Each F40PH has a 1500 gallon fuel tank (2 locomotives per train) let's say it burns 170 gallons per hour per locomotive for a 4 day journey (96 hours) 32k gallons for the whole train to go from Toronto to Vancouver. But the train can carry 150 people and more if you count the people getting on and off (806L per person).
If you were to do that in your car at 43mpg (9.1l/100km) to 4500km (2800 miles) which will require 235L of fuel to get there (one person).
This is probably not an accurate representation however what to take into consideration is that the train is running regardless of if you drive so if you take the train instead of driving you save the planet by not burning an additional 235L of fuel x 150 people who did the same thing. Which is 35kL.
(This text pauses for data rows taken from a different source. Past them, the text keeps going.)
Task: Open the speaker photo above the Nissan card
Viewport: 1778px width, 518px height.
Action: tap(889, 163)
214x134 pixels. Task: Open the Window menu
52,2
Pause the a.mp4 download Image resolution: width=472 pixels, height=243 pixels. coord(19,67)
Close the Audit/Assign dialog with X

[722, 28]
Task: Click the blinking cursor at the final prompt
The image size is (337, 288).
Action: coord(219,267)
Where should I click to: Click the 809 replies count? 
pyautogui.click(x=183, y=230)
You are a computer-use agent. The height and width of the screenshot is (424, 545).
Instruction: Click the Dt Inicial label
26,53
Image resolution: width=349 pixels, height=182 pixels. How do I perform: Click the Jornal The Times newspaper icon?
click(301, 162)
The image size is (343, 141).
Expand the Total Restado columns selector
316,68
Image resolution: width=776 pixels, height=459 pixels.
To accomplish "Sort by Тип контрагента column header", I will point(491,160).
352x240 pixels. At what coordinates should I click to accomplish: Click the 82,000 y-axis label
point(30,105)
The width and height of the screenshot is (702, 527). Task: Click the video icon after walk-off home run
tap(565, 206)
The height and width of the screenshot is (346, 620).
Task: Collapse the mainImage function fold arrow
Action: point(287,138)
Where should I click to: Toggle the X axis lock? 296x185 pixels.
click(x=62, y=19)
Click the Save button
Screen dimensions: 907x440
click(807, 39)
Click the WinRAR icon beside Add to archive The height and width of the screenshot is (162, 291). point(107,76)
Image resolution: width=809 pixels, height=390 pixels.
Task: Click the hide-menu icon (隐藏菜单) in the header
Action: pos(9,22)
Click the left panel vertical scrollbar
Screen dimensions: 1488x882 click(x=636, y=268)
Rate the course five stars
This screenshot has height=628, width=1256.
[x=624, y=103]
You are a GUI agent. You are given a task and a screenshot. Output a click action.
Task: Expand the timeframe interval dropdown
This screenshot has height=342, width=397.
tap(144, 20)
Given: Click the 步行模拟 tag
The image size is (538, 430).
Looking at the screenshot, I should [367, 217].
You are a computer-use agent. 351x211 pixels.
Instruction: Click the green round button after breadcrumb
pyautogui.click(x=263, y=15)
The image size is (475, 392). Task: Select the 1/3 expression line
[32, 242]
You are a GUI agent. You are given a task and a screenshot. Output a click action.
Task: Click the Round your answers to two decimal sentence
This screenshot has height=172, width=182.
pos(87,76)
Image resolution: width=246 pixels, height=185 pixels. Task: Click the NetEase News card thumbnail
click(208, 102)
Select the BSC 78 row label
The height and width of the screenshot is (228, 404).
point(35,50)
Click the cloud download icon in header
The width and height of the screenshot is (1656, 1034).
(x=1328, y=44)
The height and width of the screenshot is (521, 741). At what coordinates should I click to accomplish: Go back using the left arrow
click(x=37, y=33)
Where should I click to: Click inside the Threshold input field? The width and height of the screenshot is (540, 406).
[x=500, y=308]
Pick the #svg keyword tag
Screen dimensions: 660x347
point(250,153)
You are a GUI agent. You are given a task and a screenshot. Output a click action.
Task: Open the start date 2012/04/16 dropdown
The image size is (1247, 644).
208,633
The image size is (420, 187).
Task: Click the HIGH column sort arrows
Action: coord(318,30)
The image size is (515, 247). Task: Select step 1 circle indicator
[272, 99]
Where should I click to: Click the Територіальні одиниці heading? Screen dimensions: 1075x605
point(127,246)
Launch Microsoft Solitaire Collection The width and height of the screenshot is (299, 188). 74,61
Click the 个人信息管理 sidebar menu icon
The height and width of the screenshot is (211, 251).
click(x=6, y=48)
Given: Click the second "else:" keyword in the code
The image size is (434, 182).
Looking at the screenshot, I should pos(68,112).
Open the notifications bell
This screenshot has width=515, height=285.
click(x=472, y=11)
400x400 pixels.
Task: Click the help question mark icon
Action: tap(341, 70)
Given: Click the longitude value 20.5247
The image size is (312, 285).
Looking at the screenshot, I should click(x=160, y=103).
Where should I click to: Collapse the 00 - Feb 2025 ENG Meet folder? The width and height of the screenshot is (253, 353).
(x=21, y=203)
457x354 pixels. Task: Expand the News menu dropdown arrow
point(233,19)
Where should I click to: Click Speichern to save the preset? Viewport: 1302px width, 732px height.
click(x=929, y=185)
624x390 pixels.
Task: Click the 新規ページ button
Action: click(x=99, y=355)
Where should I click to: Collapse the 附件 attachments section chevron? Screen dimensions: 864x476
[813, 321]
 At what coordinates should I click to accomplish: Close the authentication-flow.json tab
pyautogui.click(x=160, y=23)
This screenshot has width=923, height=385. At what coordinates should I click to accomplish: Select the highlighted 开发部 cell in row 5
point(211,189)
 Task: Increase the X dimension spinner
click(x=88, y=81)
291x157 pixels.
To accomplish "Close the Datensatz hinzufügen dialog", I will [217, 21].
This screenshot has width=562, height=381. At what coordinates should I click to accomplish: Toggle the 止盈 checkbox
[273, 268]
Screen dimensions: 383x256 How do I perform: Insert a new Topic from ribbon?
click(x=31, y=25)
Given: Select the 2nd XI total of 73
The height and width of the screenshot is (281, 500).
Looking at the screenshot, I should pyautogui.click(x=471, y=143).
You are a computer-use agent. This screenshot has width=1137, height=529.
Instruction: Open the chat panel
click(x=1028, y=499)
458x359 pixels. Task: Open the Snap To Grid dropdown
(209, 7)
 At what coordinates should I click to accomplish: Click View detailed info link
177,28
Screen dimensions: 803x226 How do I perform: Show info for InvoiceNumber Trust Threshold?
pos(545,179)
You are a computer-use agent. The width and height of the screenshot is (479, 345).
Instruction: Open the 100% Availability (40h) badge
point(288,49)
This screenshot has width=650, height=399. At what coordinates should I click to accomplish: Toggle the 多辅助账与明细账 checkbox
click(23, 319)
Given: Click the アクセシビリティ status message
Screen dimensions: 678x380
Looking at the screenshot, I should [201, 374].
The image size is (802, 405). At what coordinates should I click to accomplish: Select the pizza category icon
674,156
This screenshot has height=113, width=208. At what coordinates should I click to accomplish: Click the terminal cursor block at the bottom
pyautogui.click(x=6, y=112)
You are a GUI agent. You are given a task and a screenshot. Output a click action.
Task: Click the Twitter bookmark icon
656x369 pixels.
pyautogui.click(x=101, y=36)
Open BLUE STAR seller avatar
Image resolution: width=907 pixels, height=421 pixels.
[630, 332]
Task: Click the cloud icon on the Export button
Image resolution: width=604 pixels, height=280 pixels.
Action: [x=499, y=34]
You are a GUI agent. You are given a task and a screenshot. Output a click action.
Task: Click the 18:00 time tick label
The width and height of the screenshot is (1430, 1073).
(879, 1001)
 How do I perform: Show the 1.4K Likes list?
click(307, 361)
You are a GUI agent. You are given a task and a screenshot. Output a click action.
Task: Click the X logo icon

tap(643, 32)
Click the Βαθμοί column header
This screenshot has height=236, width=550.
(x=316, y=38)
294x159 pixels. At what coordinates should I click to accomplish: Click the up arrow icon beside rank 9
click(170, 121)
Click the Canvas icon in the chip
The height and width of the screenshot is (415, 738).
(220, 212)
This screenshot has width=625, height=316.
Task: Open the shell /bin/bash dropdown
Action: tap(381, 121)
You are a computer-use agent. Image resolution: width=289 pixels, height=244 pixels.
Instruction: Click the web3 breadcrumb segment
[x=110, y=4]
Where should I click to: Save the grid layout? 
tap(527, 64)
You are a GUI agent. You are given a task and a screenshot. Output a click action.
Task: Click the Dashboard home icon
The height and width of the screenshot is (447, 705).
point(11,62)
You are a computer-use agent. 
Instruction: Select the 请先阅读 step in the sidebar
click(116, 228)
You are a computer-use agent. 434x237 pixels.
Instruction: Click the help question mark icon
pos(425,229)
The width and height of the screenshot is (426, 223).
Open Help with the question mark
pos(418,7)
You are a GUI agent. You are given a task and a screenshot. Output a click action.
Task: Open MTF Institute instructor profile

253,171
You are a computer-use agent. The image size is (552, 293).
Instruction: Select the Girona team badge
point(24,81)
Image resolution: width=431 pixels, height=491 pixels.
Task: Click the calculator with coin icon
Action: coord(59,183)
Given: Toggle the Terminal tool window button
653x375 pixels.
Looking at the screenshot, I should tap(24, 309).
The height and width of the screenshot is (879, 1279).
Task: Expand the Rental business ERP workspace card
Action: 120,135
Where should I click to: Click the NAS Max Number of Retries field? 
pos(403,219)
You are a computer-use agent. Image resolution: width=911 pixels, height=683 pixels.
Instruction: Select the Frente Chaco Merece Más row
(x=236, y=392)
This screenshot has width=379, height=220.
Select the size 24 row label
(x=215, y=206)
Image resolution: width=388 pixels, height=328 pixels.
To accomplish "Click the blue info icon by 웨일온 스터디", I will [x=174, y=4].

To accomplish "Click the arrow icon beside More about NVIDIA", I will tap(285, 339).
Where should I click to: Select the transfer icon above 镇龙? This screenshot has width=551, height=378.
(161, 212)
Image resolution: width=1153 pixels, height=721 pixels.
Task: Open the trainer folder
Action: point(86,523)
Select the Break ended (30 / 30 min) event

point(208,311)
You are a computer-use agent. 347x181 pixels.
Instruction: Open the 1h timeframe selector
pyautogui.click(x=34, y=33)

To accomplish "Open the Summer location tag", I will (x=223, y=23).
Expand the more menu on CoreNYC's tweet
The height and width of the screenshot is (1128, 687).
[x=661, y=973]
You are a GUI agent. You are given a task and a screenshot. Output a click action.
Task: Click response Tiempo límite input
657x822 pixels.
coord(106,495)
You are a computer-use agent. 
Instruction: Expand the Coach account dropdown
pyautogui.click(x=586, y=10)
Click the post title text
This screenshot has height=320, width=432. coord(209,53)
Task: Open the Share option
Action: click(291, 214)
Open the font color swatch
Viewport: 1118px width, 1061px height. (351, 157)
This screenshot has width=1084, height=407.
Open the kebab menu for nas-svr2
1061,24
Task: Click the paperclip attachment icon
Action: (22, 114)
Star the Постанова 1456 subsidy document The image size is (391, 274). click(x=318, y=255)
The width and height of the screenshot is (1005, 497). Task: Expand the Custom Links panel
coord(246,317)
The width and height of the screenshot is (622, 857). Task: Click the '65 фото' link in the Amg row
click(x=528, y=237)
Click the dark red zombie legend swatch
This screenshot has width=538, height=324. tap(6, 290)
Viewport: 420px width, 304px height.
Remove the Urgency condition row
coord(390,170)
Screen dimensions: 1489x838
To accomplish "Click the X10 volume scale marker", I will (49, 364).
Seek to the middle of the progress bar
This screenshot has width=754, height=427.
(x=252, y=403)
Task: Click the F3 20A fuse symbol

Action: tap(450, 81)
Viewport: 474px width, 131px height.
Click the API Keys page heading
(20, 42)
Your example should tell you why nobody takes the train to get across the country. The real comparison is not against a solo driver which is exceptionally rare. It's against an airline passenger or multiple passengers in a car (with two pax, fuel consumption per passenger is halved). And they most definitely aren't doing it solely for transportation. How do I know this? Because I see it all the time in the military. Anybody driving long distances is usually doing so to move their car, often at substantial expense to themselves, not because it's the cheapest form of transportation (which we are mandated to use). They usually do it to have a car to use locally. Nobody is driving 3 days from Winnipeg to Trenton for a 6 week course because it's the cheapest way to get there. When the carbon tax triples in 2030, this choice will be even more expensive for anybody not driving an EV.
On topic, the way to look at this math is to use the metric of litres per passenger-km or gallons per passenger-mile. Use that and you'll quickly realize how inefficient long haul rail is. Airbus claims that the A220 at high density on medium-long haul is down to 2L/100 pax-km. Even if we were to discount their claims because of lower density and less than full load factors, even at double the fuel consumption (4L/100 pax-km), long haul diesel rail would find it difficult to compete. Moving bedrooms and kitchens thousands of kilometres over days with diesel power is simply inefficient. That's just physics. The only way long haul passenger rail can ever beat air travel or driving is with full electrification. It's what makes sleepers competitive in Europe. We will never have this in Canada.
So, like I said, unless they can find a fuel substitute that avoids the escalating carbon tax, long haul diesel travel will keep increasing in price, driving even more discretionary long haul passenger rail travelers to choose air or road. VIA long haul, if it survives, is very likely to be cut down to bare minimum for what the remote communities en route need.
What you should be worried about isn't VIA long haul. It's the same thing happening to Corridor services in 2040, when most people have EVs and the airlines are deploying electric short haul and sustainable aviation furls, as the carbon tax goes to over $200/tonne.